■ **Exercise requirements**: Output every line below as it stands, dropping only the images.

■ **Records from a collection**:
---

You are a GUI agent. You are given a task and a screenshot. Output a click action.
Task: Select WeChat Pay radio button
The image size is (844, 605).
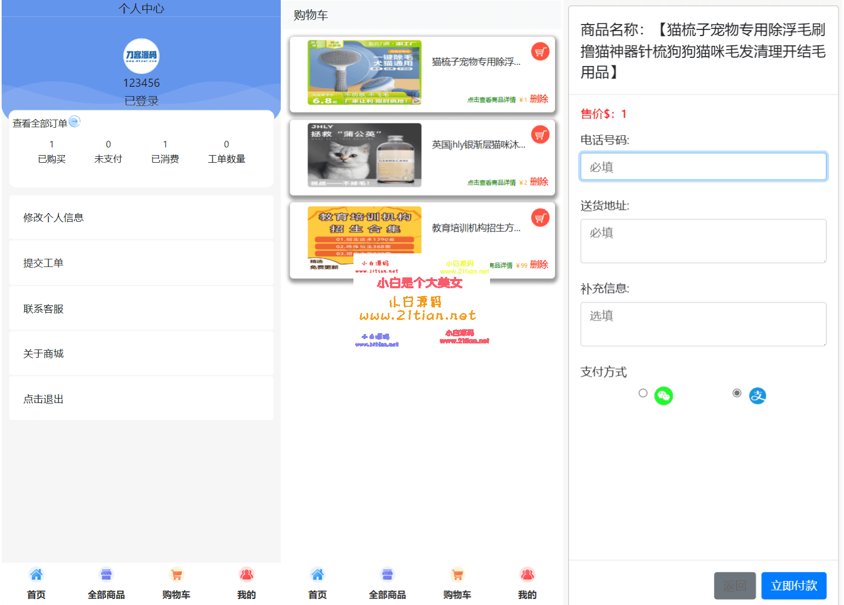pos(643,393)
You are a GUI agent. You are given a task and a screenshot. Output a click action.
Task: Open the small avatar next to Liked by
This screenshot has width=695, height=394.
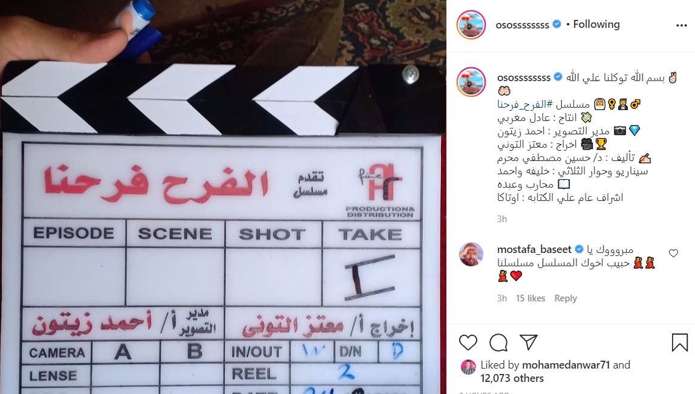(469, 367)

---

■ **Result of the exercise**:
You are a GUI agent. You are given a task and a screenshot. Output a click action.
Task: Select WeChat Pay radio button
The image size is (844, 605).
pos(643,393)
You are a GUI agent. You are given a task and a screenshot. Output a click action.
Task: Open the small avatar next to Liked by
This screenshot has width=695, height=394.
(469, 367)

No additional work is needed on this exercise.